O surpreendente pedido de renúncia do presidente da Bolívia, Carlos Mesa, parece um daqueles clássicos lances de pôquer em que o jogador aumenta a aposta para forçar o adversário a mostrar seu jogo. Os oponentes, no caso, são o líder esquerdista Evo Morales e outros grupos igualmente populistas envolvidos numa série de protestos que está a ponto de paralisar o país.
Pela Constituição boliviana, a renúncia precisa ser aprovada pelo Congresso. Essa excentricidade legislativa permite, no caso de rejeição do pedido, que o presidente conserve o seu posto e eventualmente saia do episódio mais fortalecido. Ao que parece, essa é a estratégia do primeiro mandatário boliviano.
Trata-se, contudo, de um lance arriscado e que, bem-sucedido, pode ter efeitos apenas de curto prazo. Ainda que tudo saia de acordo com os cálculos de Mesa, as razões que vêm fornecendo combustível à crise política boliviana permanecerão.
O presidente Mesa não foi eleito para o cargo e não conta com base partidária própria. Ele era o vice de Gonzalo Sánchez de Lozada, que renunciou em outubro de 2003 após violenta repressão a protestos de rua apoiados por Morales. Embora conte com índices de popularidade de 50% a 60%, Mesa não tem uma identidade política. Trata-se de um jornalista intelectual que se viu elevado à Presidência.
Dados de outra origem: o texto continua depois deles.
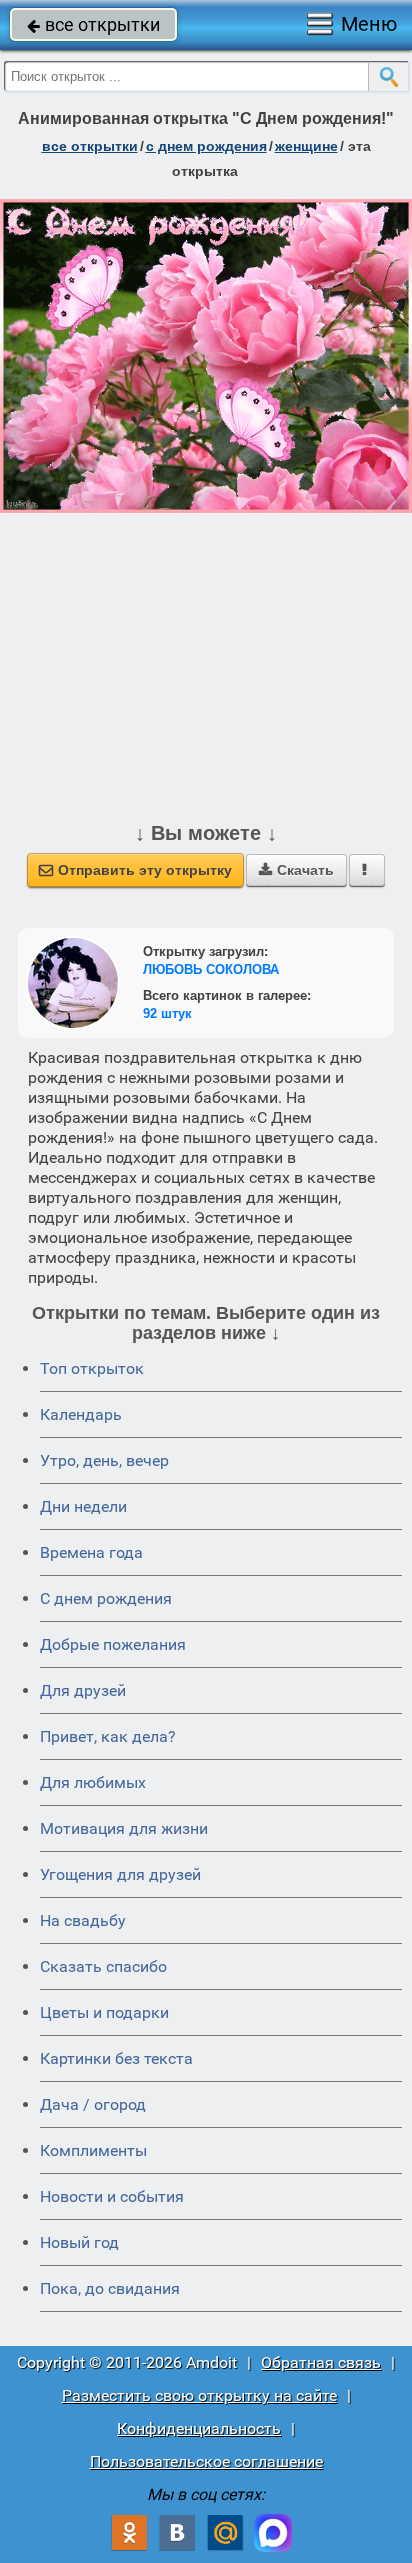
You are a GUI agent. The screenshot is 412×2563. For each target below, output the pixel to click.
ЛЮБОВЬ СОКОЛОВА (211, 969)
Vem adotando posições de bom senso que lhe asseguram a aprovação da classe média, embora, na região de Santa Cruz de la Sierra, a mais rica do país, tenham ocorrido protestos por maior autonomia.
Inicialmente, o líder dos plantadores de coca e seu partido MAS (Movimento ao Socialismo) deram sustentação a Mesa, mas logo ficou claro que a agenda presidencial diferia da do dirigente sindical, que passou a trabalhar para tornar-se o próximo presidente da Bolívia -em 2007, segundo a Constituição, ou já, na hipótese de uma crise de grandes proporções. Resta saber se Mesa, de fato, está blefando, e se o MAS se sente forte o bastante neste momento para insistir no aprofundamento da crise.